▶ _What to do_:
Count the lines in the records below that contain the string "icon", where case matters, and give only that number.

==============================

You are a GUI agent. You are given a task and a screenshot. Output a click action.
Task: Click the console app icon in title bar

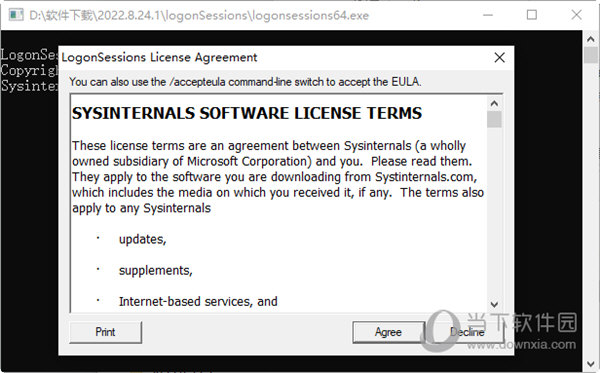(16, 15)
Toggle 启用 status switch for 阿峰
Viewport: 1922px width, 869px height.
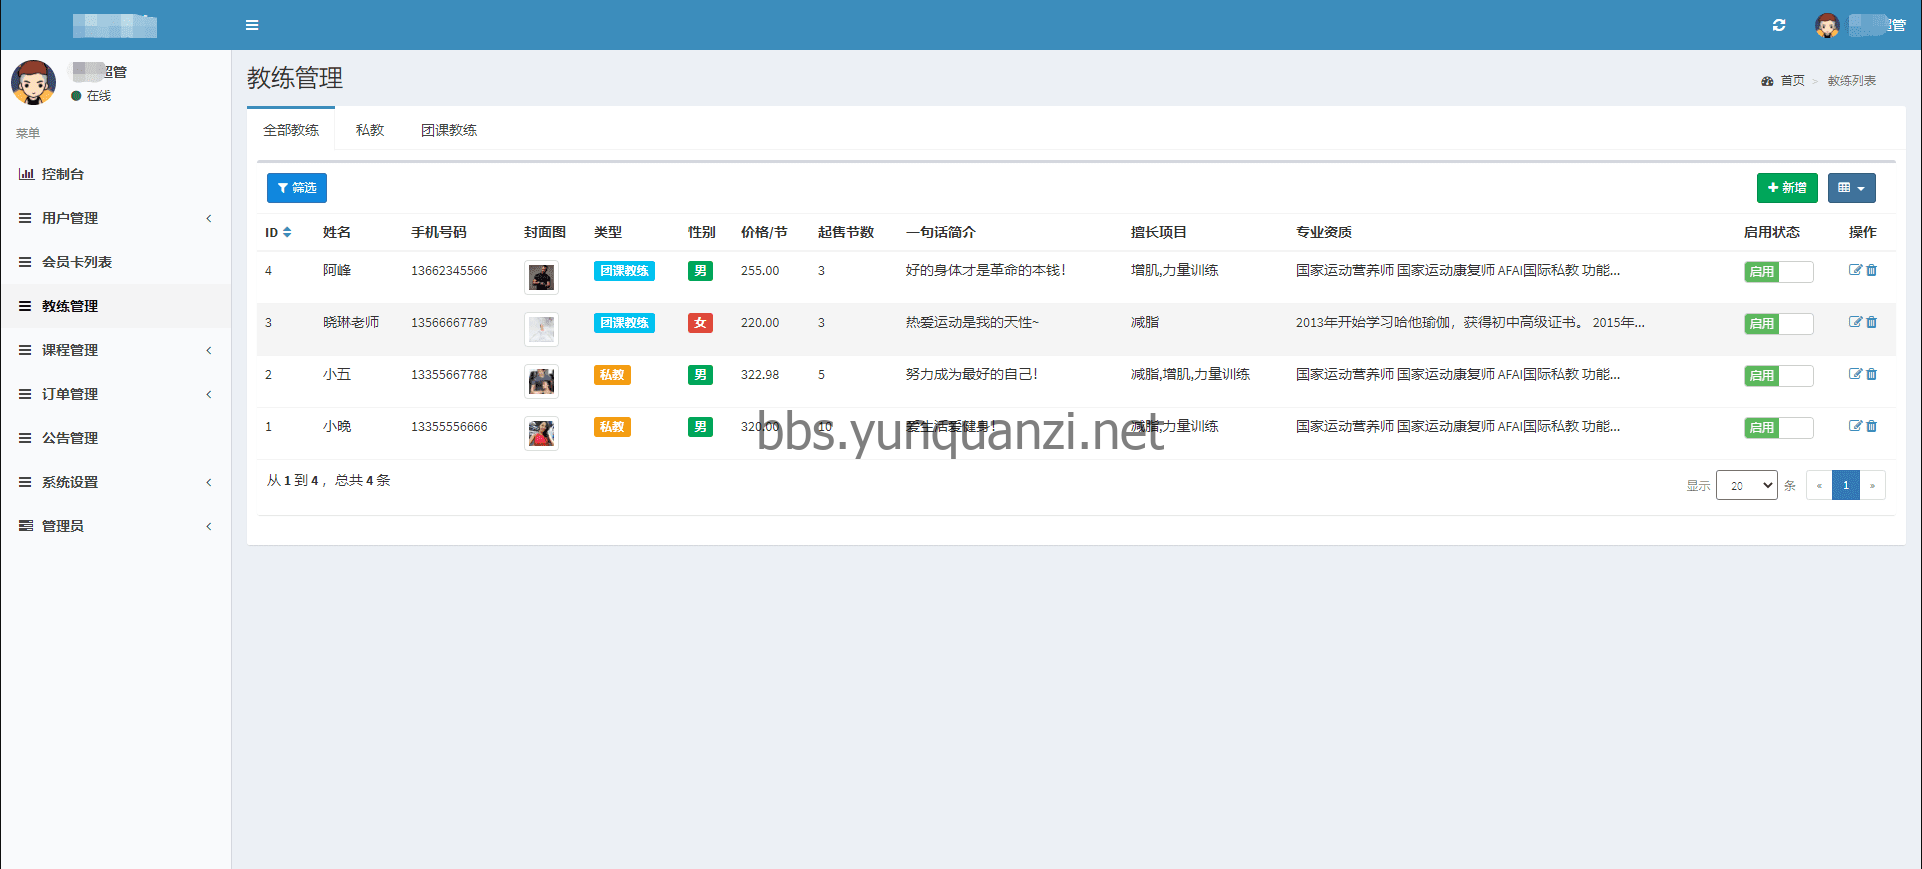coord(1778,271)
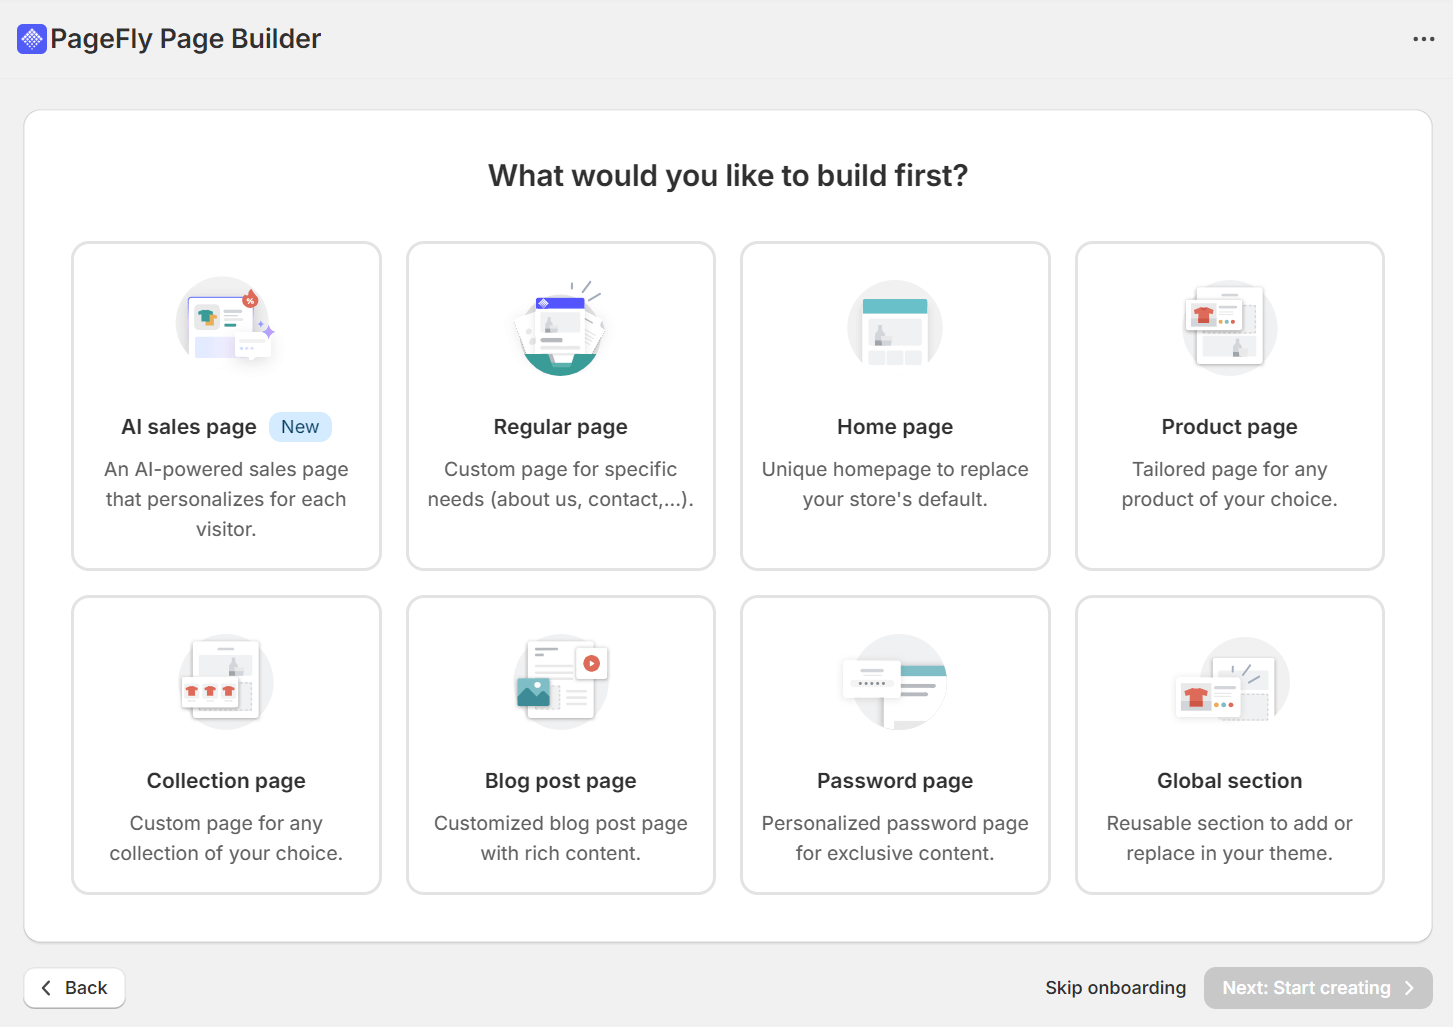
Task: Click the Product page illustration icon
Action: pos(1229,325)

==============================

▶ _Exercise solution_:
2